Simmons played on 8 September 1819 his old part of Moses in the ‘School for Scandal.’ He died suddenly of apoplexy three days later.

Simmons was a useful unostentatious actor to whom very few test characters were assigned. His best parts were Mordecai in ‘Love à la Mode,’ Master Matthew Fainwou'd in ‘Raising the Wind,’ and Alibi in the ‘Sleep Walker.’ His exclamation, ‘What do you think of that, eh?’ is said to have been as popular as John Liston's ‘I hope I don't intrude.’ He was very natural in his style, which, however, had no great variety, his happiest expression being that of ‘a silly importance hurt by neglect.’ He was a good comic singer, had great freedom of action, and was popular in pantomime.
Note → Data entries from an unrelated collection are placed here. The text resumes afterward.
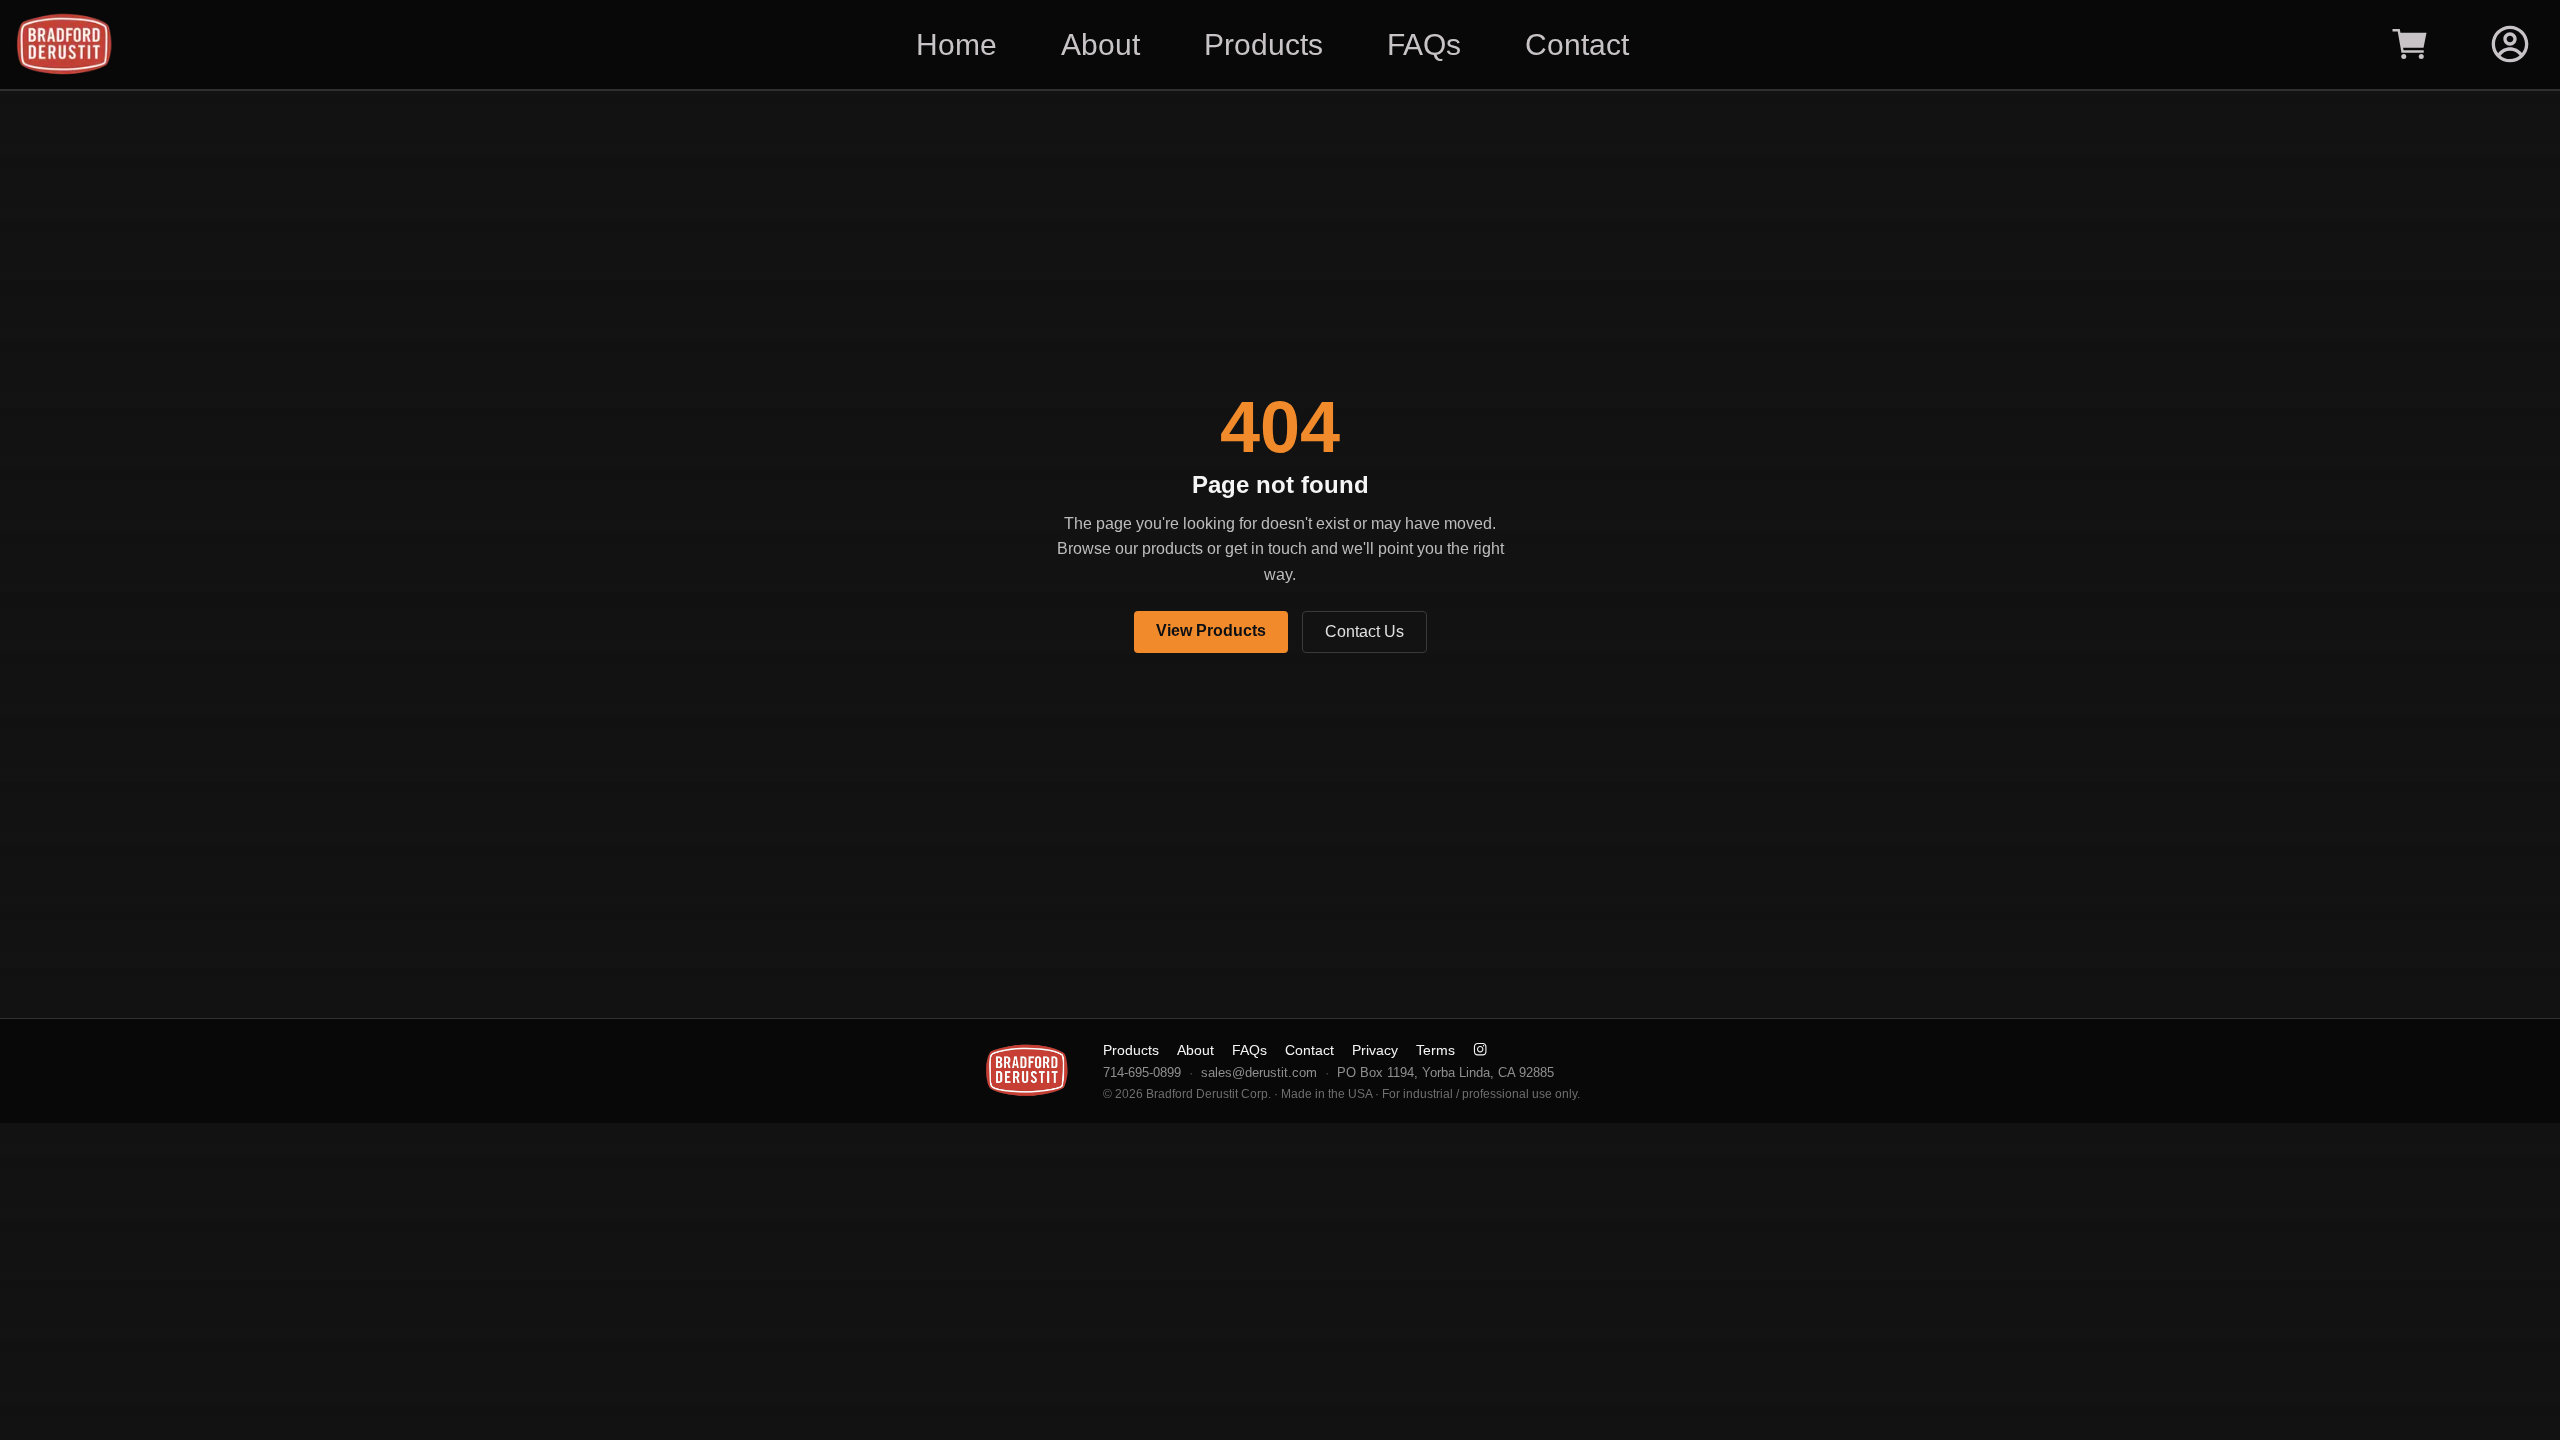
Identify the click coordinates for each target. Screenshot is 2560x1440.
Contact (1309, 1050)
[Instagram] (1480, 1049)
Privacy (1375, 1050)
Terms (1435, 1050)
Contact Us (1364, 631)
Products (1131, 1050)
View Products (1211, 630)
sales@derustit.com (1259, 1072)
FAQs (1249, 1050)
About (1195, 1050)
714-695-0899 (1142, 1072)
He was very useful in taking at short notice parts for which absent actors had been cast, and in comic waiters and old men showed much genuine and unforced humour with no trace of affectation or extravagance. Though his voice was powerful, Simmons was small in person, and was popularly called ‘Little Simmons.’ Henry Erskine Johnston once at rehearsal carried him on the stage on his shoulders, both covered with a long cloak, in order to parody Lacy, who was remarkably tall, and was sensitive on the subject (see Genest, vii. 552). Two portraits of him by Samuel De Wilde as Master Matthew in ‘Every Man in his Humour’ in different scenes, and a portrait by Turmeau, were in the Mathews collection in the Garrick Club. A coloured portrait by Dewilde as Baron Munchausen in ‘Harlequin Munchausen’ was in Terry's ‘Theatrical Gallery.’